DP is open to side channel attacks in which an adversary can learn facts about the data by monitoring side channels. A classic example is the timing-channel attack. Suppose a query computes the frequency of various medical diagnoses, and Betaal (the adversary) knows that the computation will take 51 μs if a person has cancer and 49 μs otherwise. Then, by merely observing the amount of time spent, Betaal can learn whether a given individual has cancer.
Sensitive attribute disclosure is possible; for example, an adversary can build a classifier over differentially private data that can predict sensitive information.⁷

So far, this article has discussed the standard DP model where the data curator is trustworthy; however, the data curator may be compromised and hence become an untrusted source.
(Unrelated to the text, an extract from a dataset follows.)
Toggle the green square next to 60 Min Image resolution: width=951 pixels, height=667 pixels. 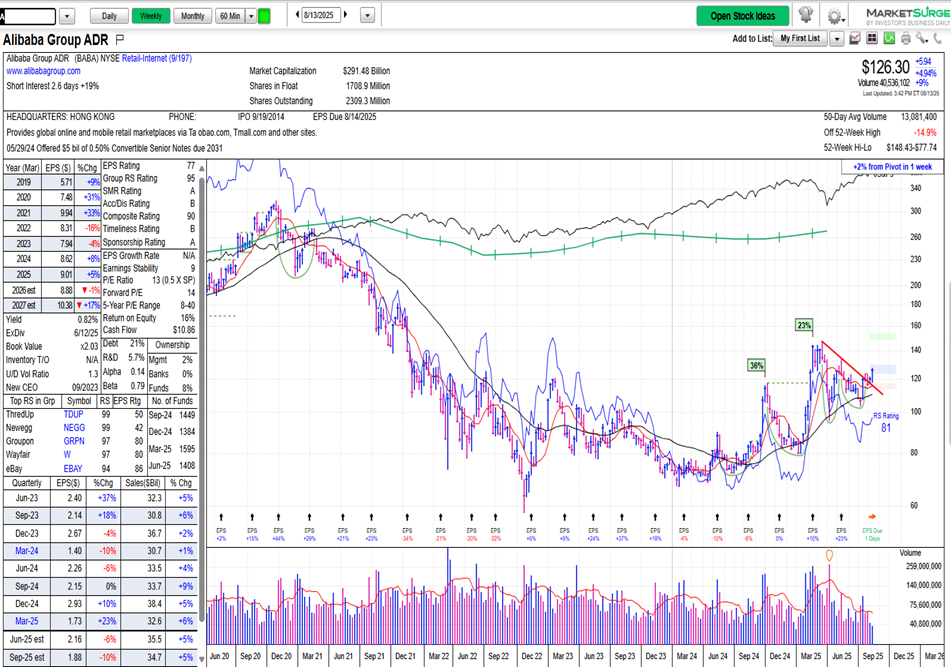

This necessitates a shift in the DP model from SDP (standard differential privacy) to LDP (local differential privacy).

In the SDP model (figure 14), the curator is trusted, and noise is injected into the original database on which the end user performs analysis. In the LDP model (figure 15), the curator is untrusted and the noise is injected locally—at the individual level for each data subject—and such perturbed data is aggregated by the untrusted curator. This way, privacy control stays with the data subject.

Further, with privacy regulations such as GDPR (General Data Protection Regulation) and CCPAA (California Consumer Privacy Act), large organizations use the LDP model to avoid the liability arising from misuse of storing sensitive user data. So, with trust assumptions, LDP is more attractive for deployment in DP-based systems. The utility of the statistics released with LDP, however, is poorer than with SDP, because in the LDP model, perturbation happens locally at each individual's end, resulting in larger noise addition.

One fallout of this model is that there is no single source of unperturbed data. Consequently, the gap between SDP and LDP can be interpreted as "high trust assumptions with high utility" in SDP and "lower trust assumptions with lower utility" in LDP. Some recent research exploits cryptographic primitives to bridge the trust-utility gap between SDP and LDP to have the best of both worlds.

Figure 16 shows that SDP can achieve high utility (lower error), while LDP does not rely on a trusted curator and achieves lower utility (high error). The goal is to achieve the utility of SDP under the more practical assumptions of LDP. Use of cryptographic primitives opens a new direction of research: to evolve DP as a promising privacy-preserving technique.²¹

Industrial outlook

DP as a technique has a much wider role to play in many application areas, including cyber physical systems (figure 17) such as smart-grid systems, healthcare systems, IoT (Internet of things), autonomous automobile systems, etc. In the case of smart-grid systems, for example, the power providers record and maintain household energy consumption information using smart meters. This information can reveal a lot about the lifestyle and other details of a household, and misuse could violate the privacy of the consumers. Thus, it becomes necessary to incorporate privacy-preserving techniques into such systems. Similarly, for healthcare and medical systems, data collected by IoT devices, such as blood pressure, blood sugar levels, and sometimes even location details, also need to be obtained in a privacy-aware manner.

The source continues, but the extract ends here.